Kaixi Luo wrote:
Hello,

I want to create a list of lists of lists (listB) from a list of lists
(listA). Below there's a snippet of my code:

list1 = [[] for i in range(9)]

# some code here...

listA = [[] for i in range(3)]
count = 0
for i in range(3):
    for j in range(3):
        listB[i].append(listA[count])
        count+=1


I'm afraid that I don't know what you are trying to do here, because your snippet doesn't work. So I have to *guess* what you're actually trying to do.

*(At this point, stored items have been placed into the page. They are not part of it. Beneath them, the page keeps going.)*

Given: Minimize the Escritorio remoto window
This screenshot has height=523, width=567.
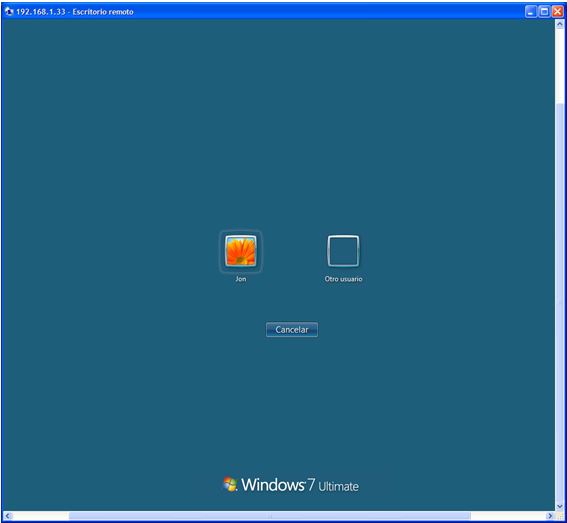Looking at the screenshot, I should [x=530, y=12].
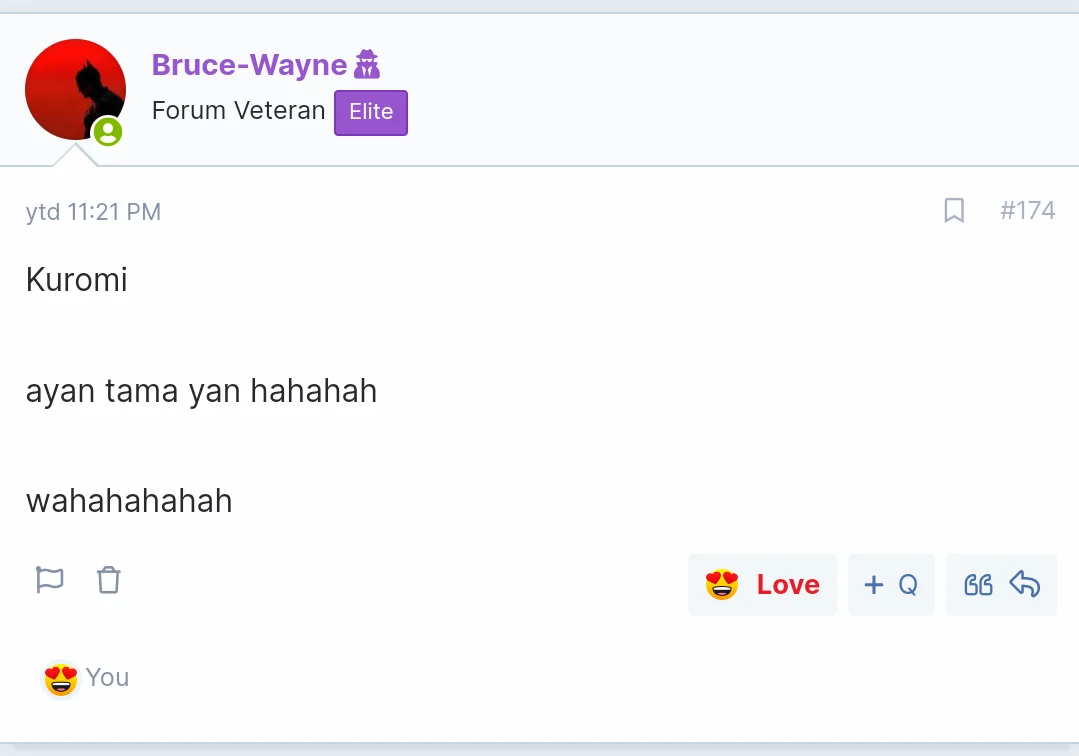Toggle the Love reaction off

[x=762, y=585]
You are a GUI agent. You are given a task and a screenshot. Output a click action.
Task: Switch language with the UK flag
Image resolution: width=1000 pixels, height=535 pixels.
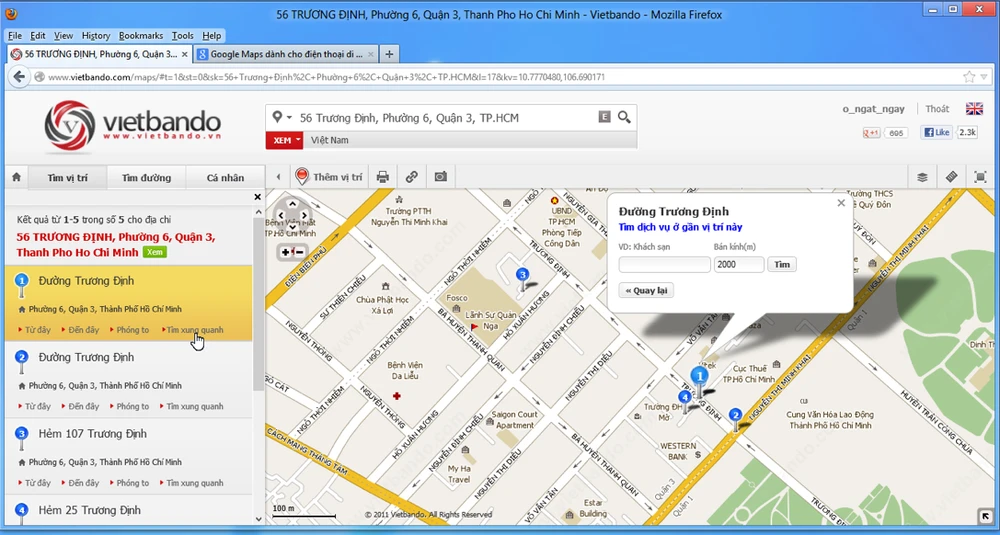pos(973,109)
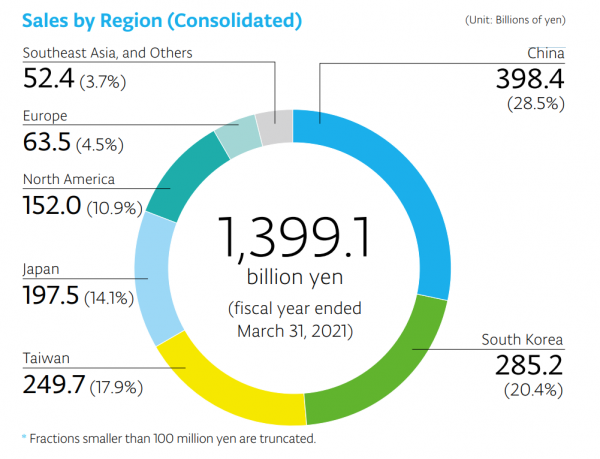This screenshot has height=459, width=600.
Task: Click the 'Taiwan' region label
Action: tap(47, 357)
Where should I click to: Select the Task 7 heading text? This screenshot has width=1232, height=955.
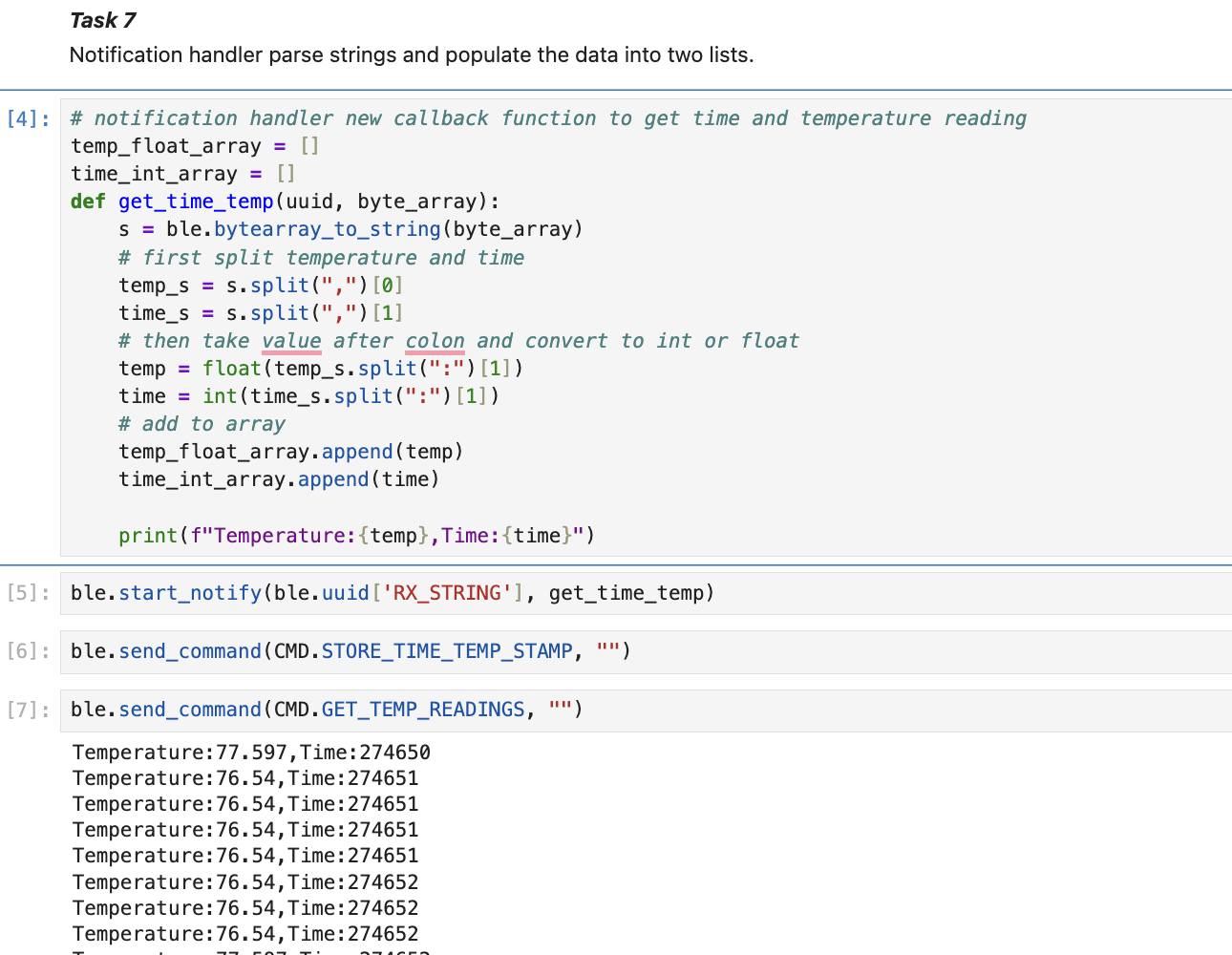102,20
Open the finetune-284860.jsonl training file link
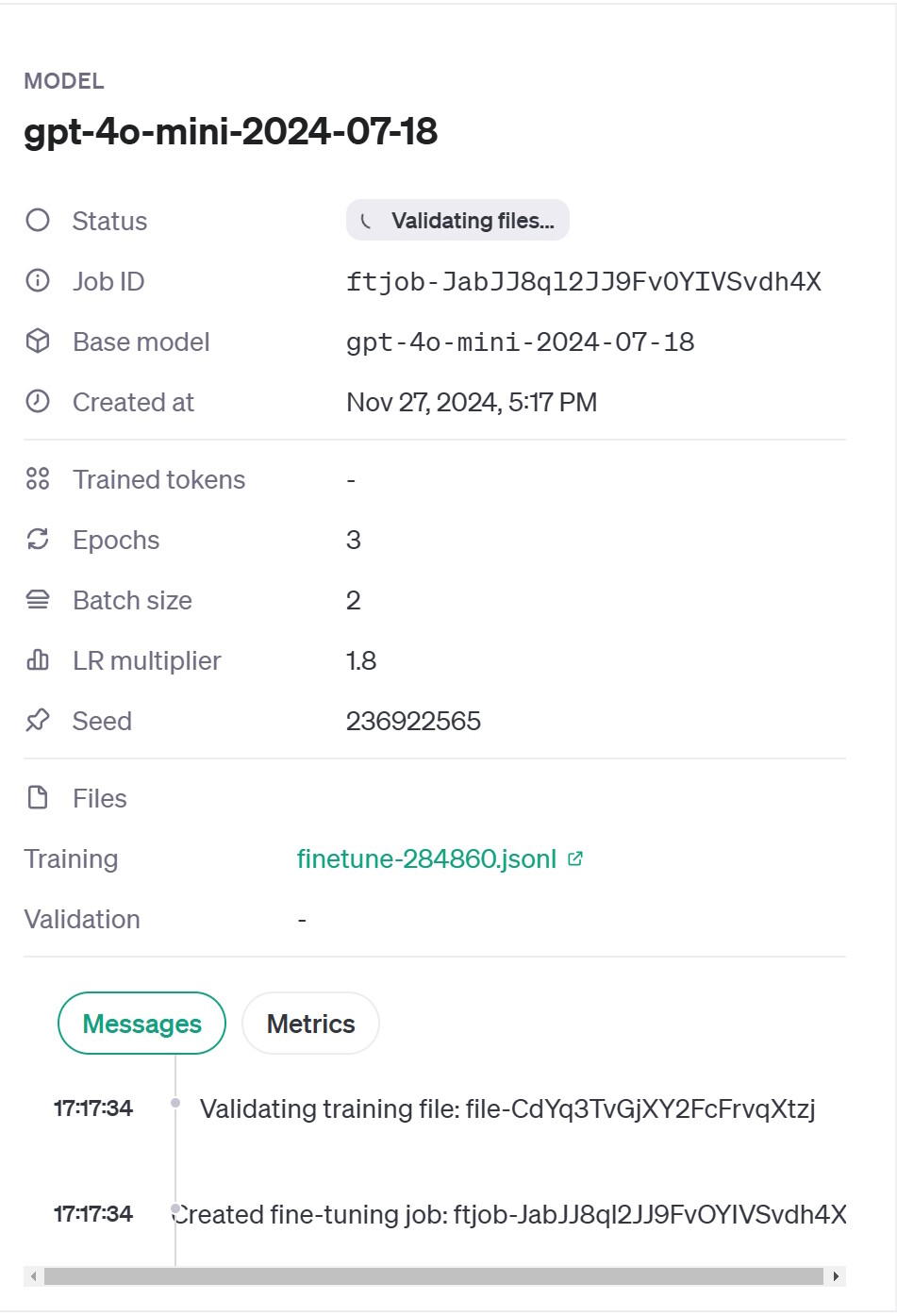 pyautogui.click(x=426, y=858)
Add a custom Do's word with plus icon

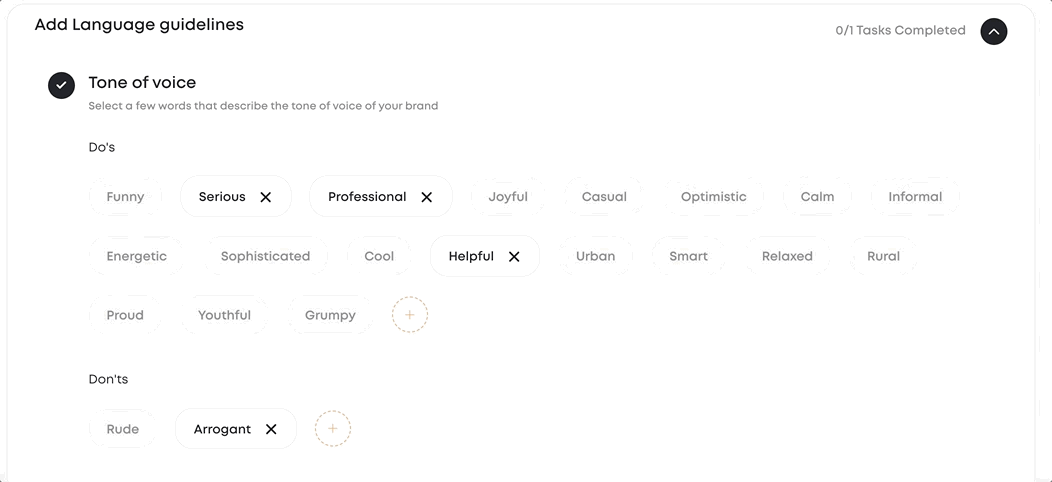coord(410,315)
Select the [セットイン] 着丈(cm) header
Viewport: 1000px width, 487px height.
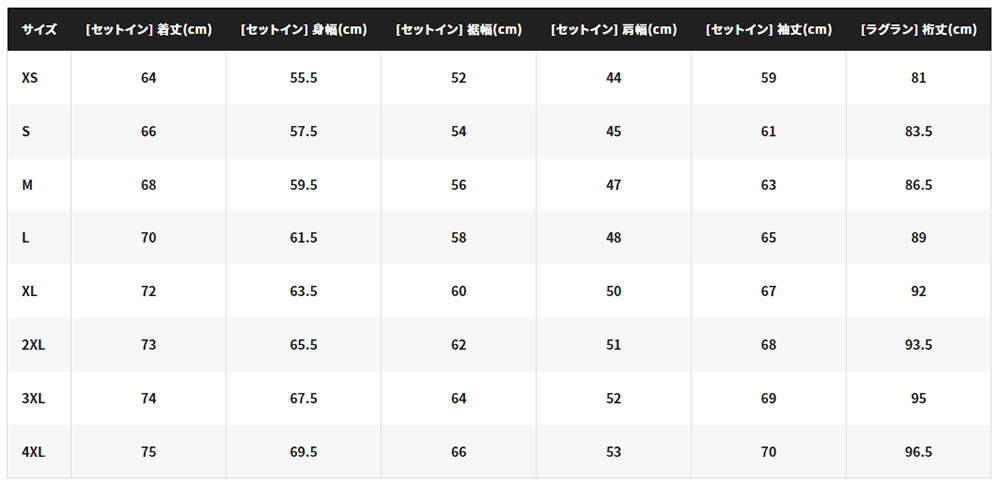(149, 29)
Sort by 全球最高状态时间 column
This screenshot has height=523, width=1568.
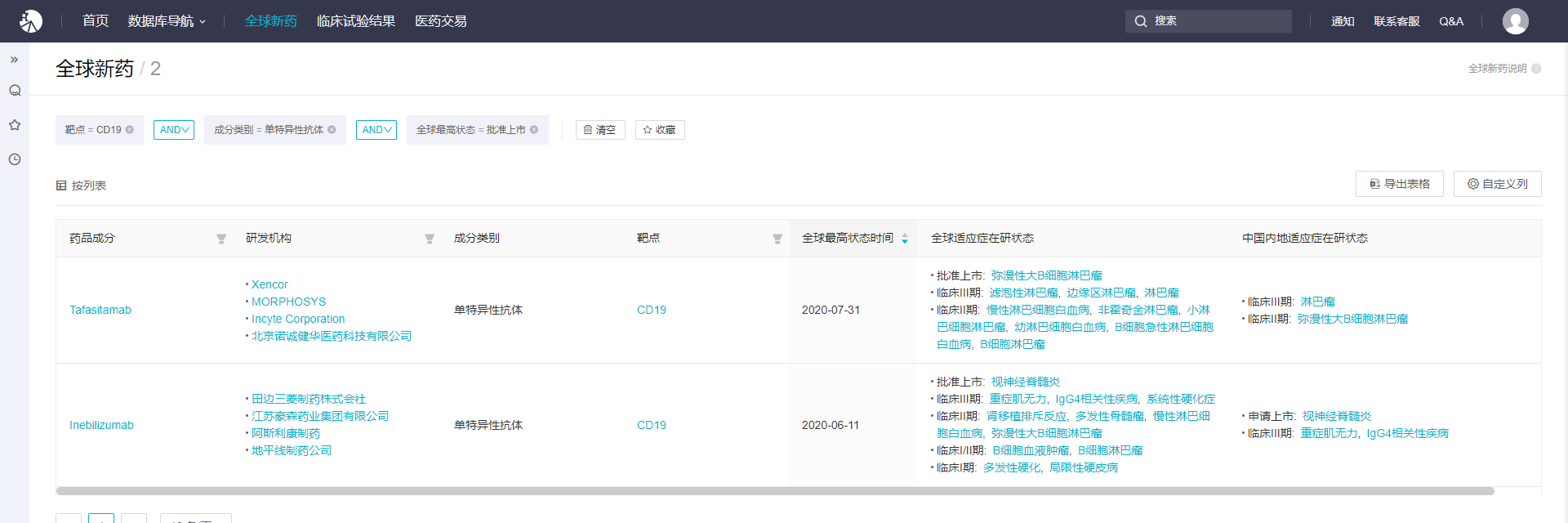(x=905, y=239)
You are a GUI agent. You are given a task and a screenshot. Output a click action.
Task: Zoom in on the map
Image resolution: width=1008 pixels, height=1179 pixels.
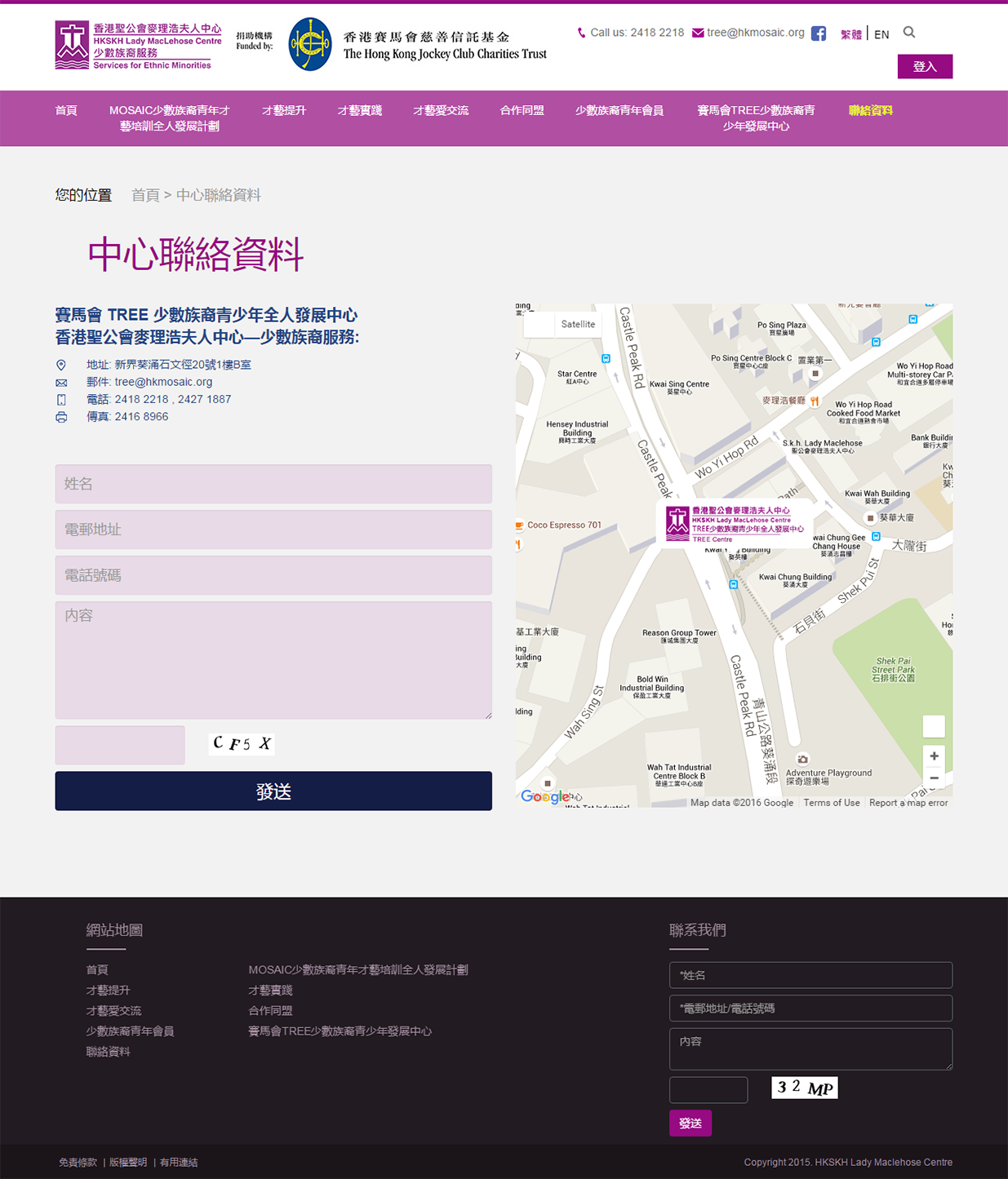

My guess is that you have a list of lists, and you want to copy it. Here's one way, using a slice over the entire list.

>>> listA = [[1], [1,2], [1,2,3], [1,2,3,4], [1,2,3,4,5]]
>>> listB = listA[:]  # like listA[0:5]

listA and listB are now independent lists, but the sublists are shared:

>>> listA.append(None)  # modify listA, and listB is unchanged
>>> listB
[[1], [1, 2], [1, 2, 3], [1, 2, 3, 4], [1, 2, 3, 4, 5]]
>>> listA[0].append(None)  # but modify a shared sublist
>>> listB  # and listB sees the same change
[[1, None], [1, 2], [1, 2, 3], [1, 2, 3, 4], [1, 2, 3, 4, 5]]


If that's not the behaviour you want, you need to make copies of the inner lists too:


>>> listA = [[1], [1,2], [1,2,3], [1,2,3,4], [1,2,3,4,5]]
>>> listB = [inner[:] for inner in listA]
>>>
>>> listA.append(None)
>>> listA[0].append(None)
>>> listB
[[1], [1, 2], [1, 2, 3], [1, 2, 3, 4], [1, 2, 3, 4, 5]]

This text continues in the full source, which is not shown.